The Commission has authorised until 31 December 2010 an Irish guarantee scheme for credit institutions, covering commercial paper, certificates of deposit, interbank deposits and corporate deposits, liabilities with maturity of less than three months issued between 30 September and 31 December 2010. A similar scheme (see IP/10/854) will expire at the end of this month.
The Commission considers that the guarantee measure is well targeted, proportionate and limited in time and scope. The guarantees are necessary to ensure continued access to funding for Irish banks in the coming months thereby contributing to financial stability in Ireland.
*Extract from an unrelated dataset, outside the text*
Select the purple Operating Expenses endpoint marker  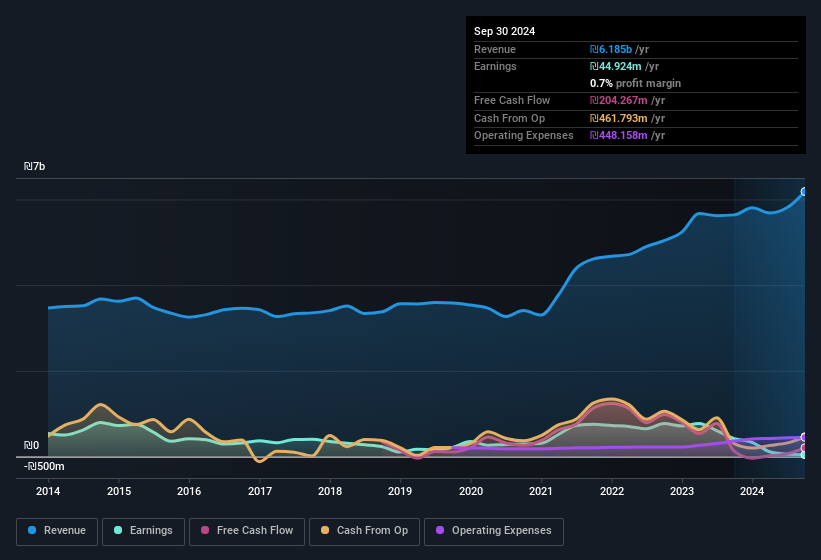point(804,437)
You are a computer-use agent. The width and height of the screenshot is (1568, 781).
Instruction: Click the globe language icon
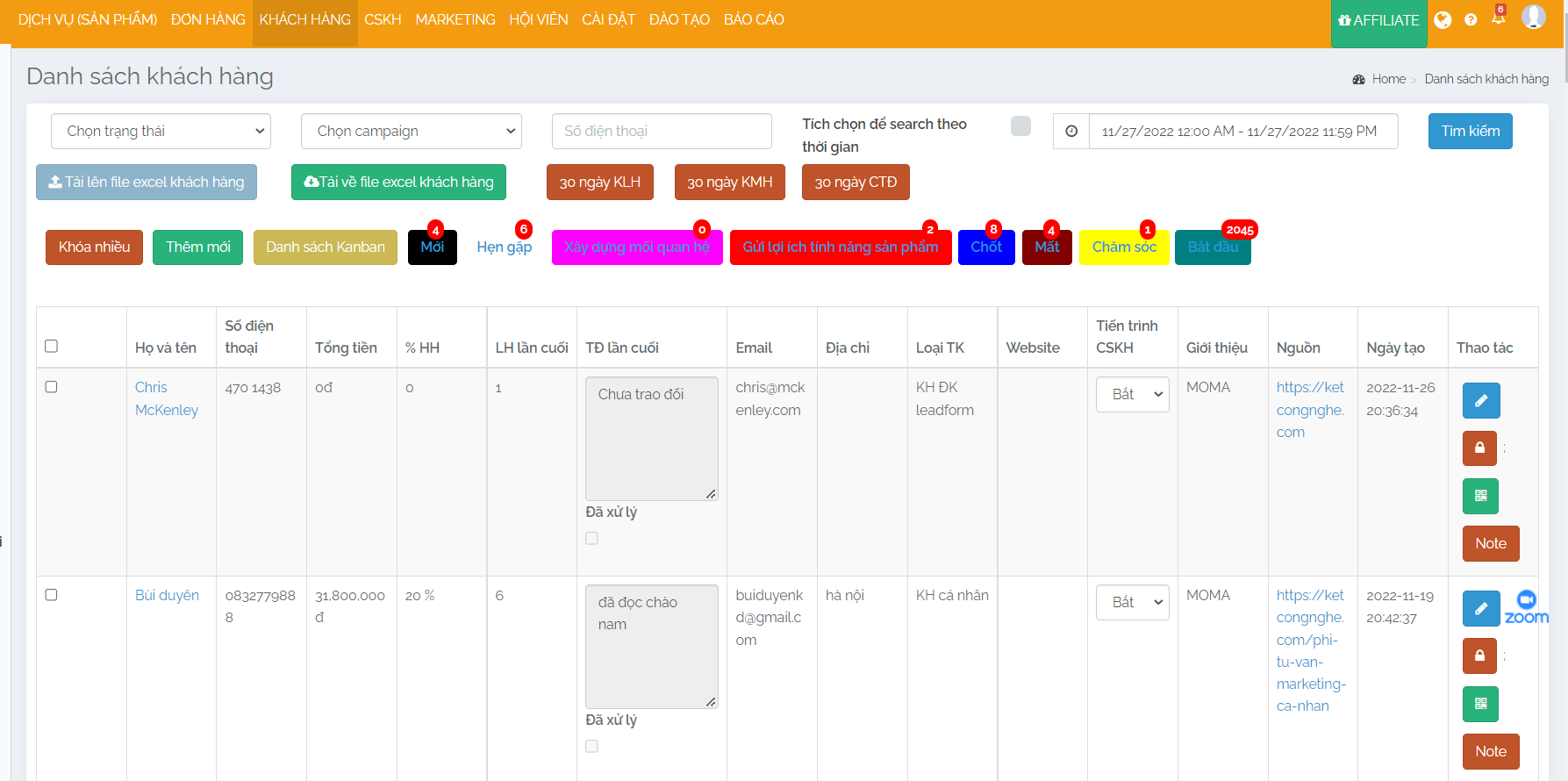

The scheme incorporates higher fees, which are increasing over time, compared to the fees under the Eligible Liabilities Guarantee scheme. The higher fees combined with several behavioural and reporting commitments will provide an incentive for banks to refinance themselves on the markets without state support to the maximum possible extent and to limit distortions of competition. The Commission has therefore concluded that they represent an appropriate means of remedying a serious disturbance in the Irish economy and as such are compatible with Article 107(3)(b) of the Treaty on the Functioning of the European Union (TFEU).
The Commission initially approved the ELG Scheme on 20 November 2009 (see IP/09/1787) and agreed to its prolongation on 31 May 2010 (see MEX/10/0531). Ireland, like a number of other EU countries, also has a regular guarantee scheme for maturities longer than three months which is in place until 31 December 2010.
The non-confidential version of the decision will be made available under the case number N 347/2010 in the State Aid Register on the DG Competition website once any confidentiality issues have been resolved. New publications of state aid decisions on the internet and in the Official Journal are listed in the State Aid Weekly e-News.